The suit, which seeks nearly $800 million in damages, also accuses the university of unjustly enriching itself, among other allegations. The university called the claims “baseless.”

The furor arose around Cross Village, a 1,200-bed complex with 40,000 square feet of retail-and-dining space and a 1,000-space parking garage, financed through a public-private partnership. The arrangement, known as a “P3,” has become an increasingly popular way for colleges to build or improve their campuses without raising money or incurring debt; the deal-gone-bad has been seen as a cautionary tale.

Under David L. Boren, who was president at the time, the university signed an agreement in 2017 to build the complex on university-owned land, with Provident borrowing about $250 million to pay for it. Provident was to lease the land and own the building for 50 years and collect all the student-housing fees. The university was to rent the retail-and-dining space and parking spaces from Provident. In an unusual wrinkle, the university asked for $20 million upfront instead of receiving annual ground-lease payments of about $1 million.

To make up for the upfront expense, Provident charged the university nearly triple local market rental rates for similar retail and dining space. The university paid nearly $7 million to Provident to rent out the ground-floor space and parking spaces during the first year of the deal. Oklahoma collected only about $40,000 in rent from the retail space, which now sits empty.

Boren retired under a cloud in 2018, and his successor, James L. Gallogly, a former oil-company executive, considered the deal financially unsustainable for the university. Due to state law, the language of the ground lease for the site held that the leases for the retail and parking spaces should be renewed annually, and Gallogly did not renew them this summer. Between the loss of the university’s rent payments and a lower-than-expected occupancy rate at Cross Village, Provident faces the possibility of defaulting on its debt payments. Gallogly resigned in May.

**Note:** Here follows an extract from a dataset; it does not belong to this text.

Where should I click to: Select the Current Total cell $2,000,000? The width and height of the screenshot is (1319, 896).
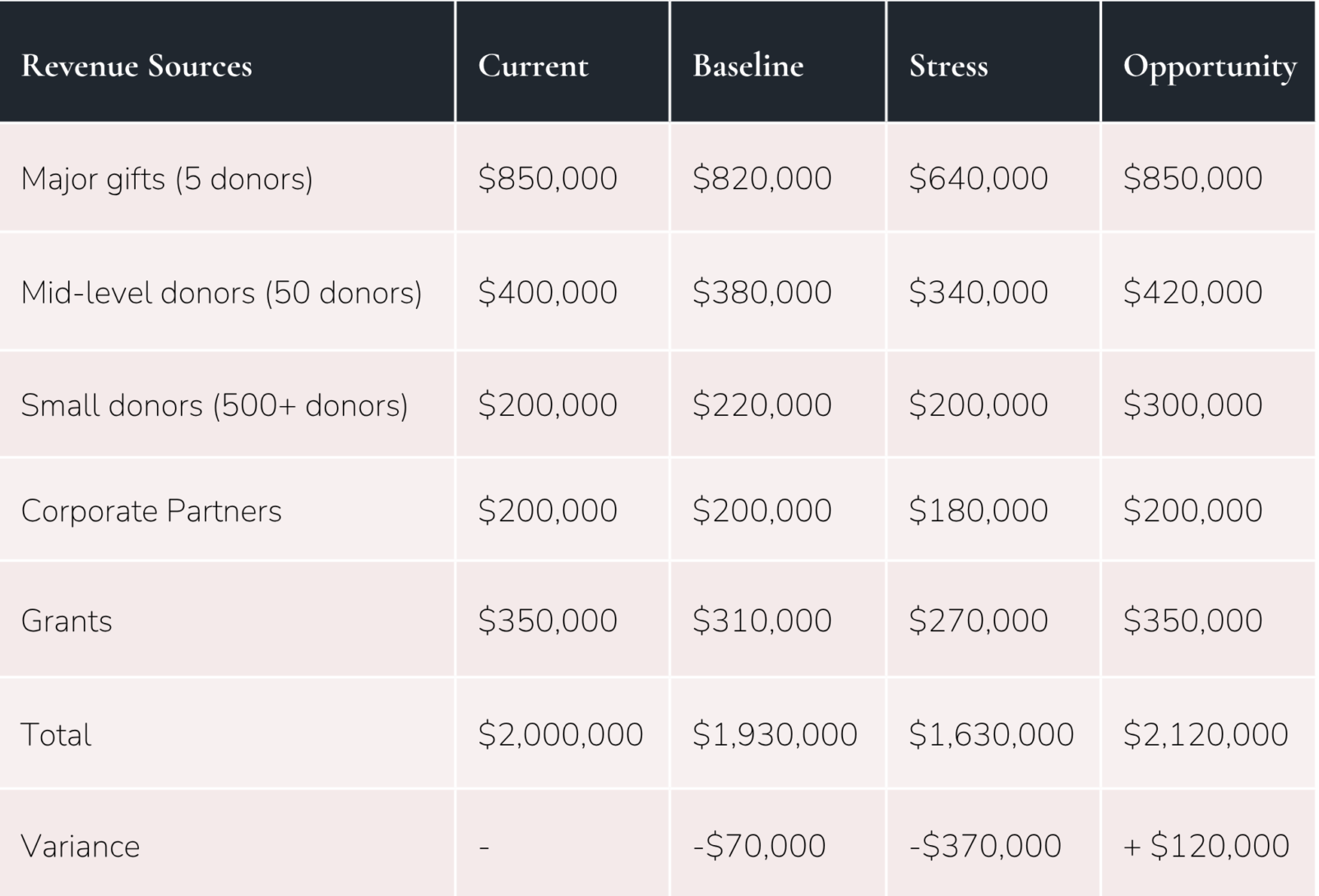[x=561, y=734]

The suit argues that the university reneged on repeated promises to continue to lease the ground-floor spaces and the parking for the life of the deal. It also contends that the university overestimated the demand for housing on campus, and that it asked that the units be built without in-room kitchens in order to encourage residents to patronize the eateries in the ground-floor space, despite the fact that the housing was designated for upperclassmen, who often prefer having a kitchen. This fall, only about a third of the residences had been rented.

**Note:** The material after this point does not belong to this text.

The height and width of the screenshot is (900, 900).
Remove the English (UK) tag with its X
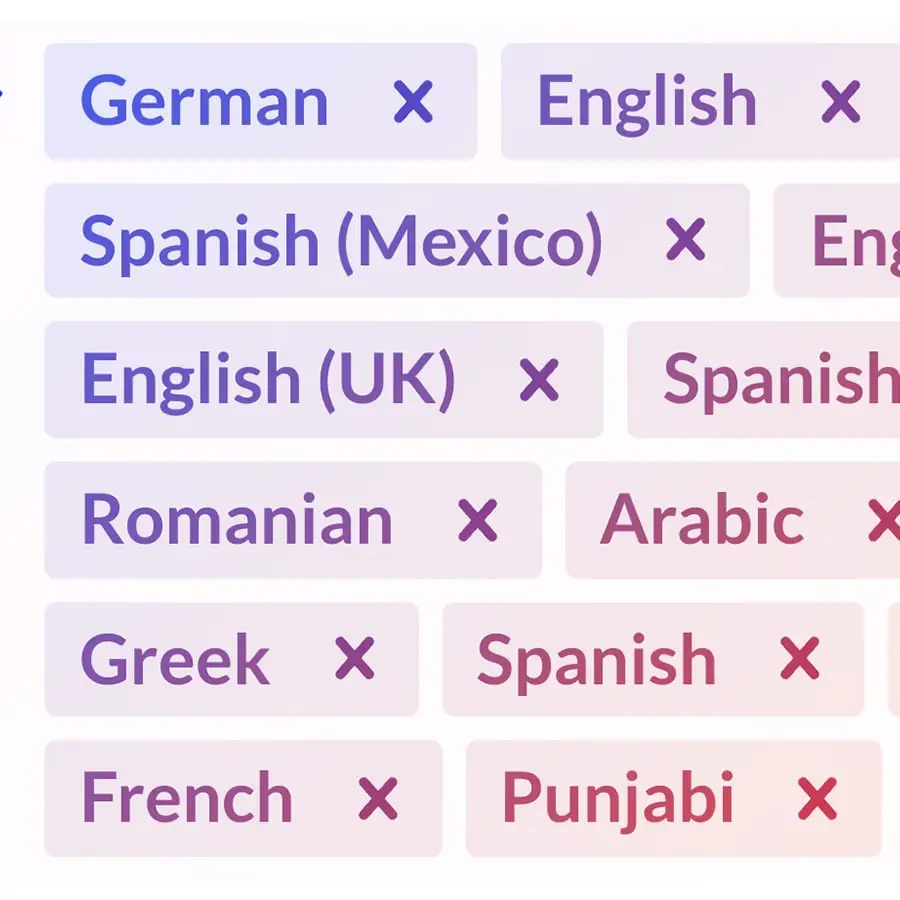539,380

The suit also states that the university deceived Provident by saying it had all the necessary approvals for the project. The minutes of a Board of Regents meeting in October 2018 note that the leases for the retail and parking spaces had not been properly approved by the board, although it subsequently voted to continue the leases for the remainder of their yearlong terms.

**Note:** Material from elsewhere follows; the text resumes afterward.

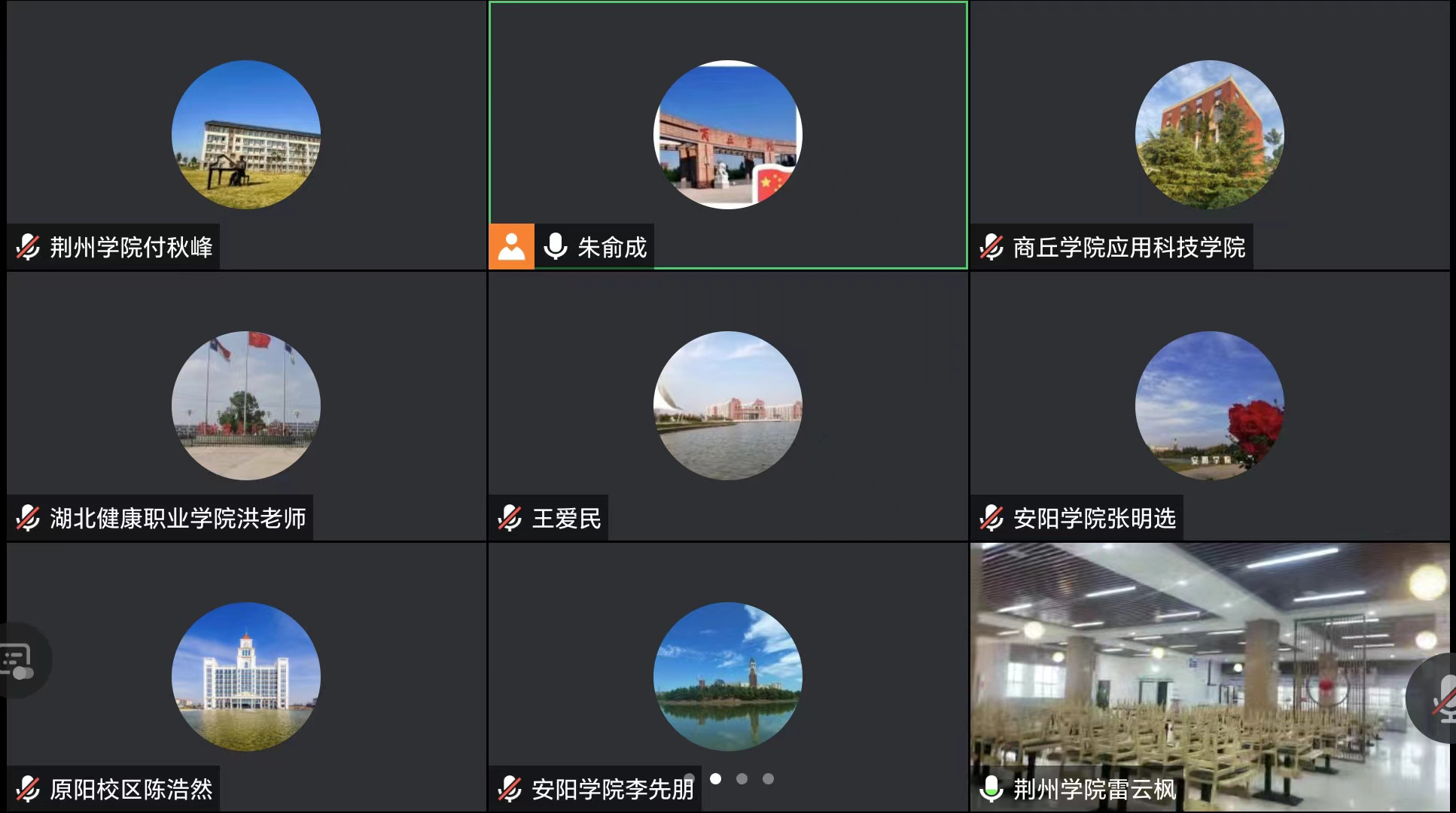1456x813 pixels.
Task: Go to the second participant page dot
Action: pos(742,778)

If Provident defaults on its debt, the ground lease would be invalidated, and the university would take possession of the building.

The suit asks for nearly $800 million for breach of the ground lease and of the university’s promises to the firm, and for the return of the $20 million. “The University should not be permitted to benefit from its wrongful conduct,” it reads.

The university issued a statement Monday afternoon that said Provident’s suit “parrots the same baseless claims it has previously put forth,” and that it will respond appropriately. “OU’s obligation remains to its students and the taxpayers of Oklahoma, not to Provident or its debt.”

This is a cautionary tale for all colleges and universities considering 3Ps and outsourcing arrangements.  They can be an attractive alternative to self-financing but consider carefully the contract’s details and financial responsibilities.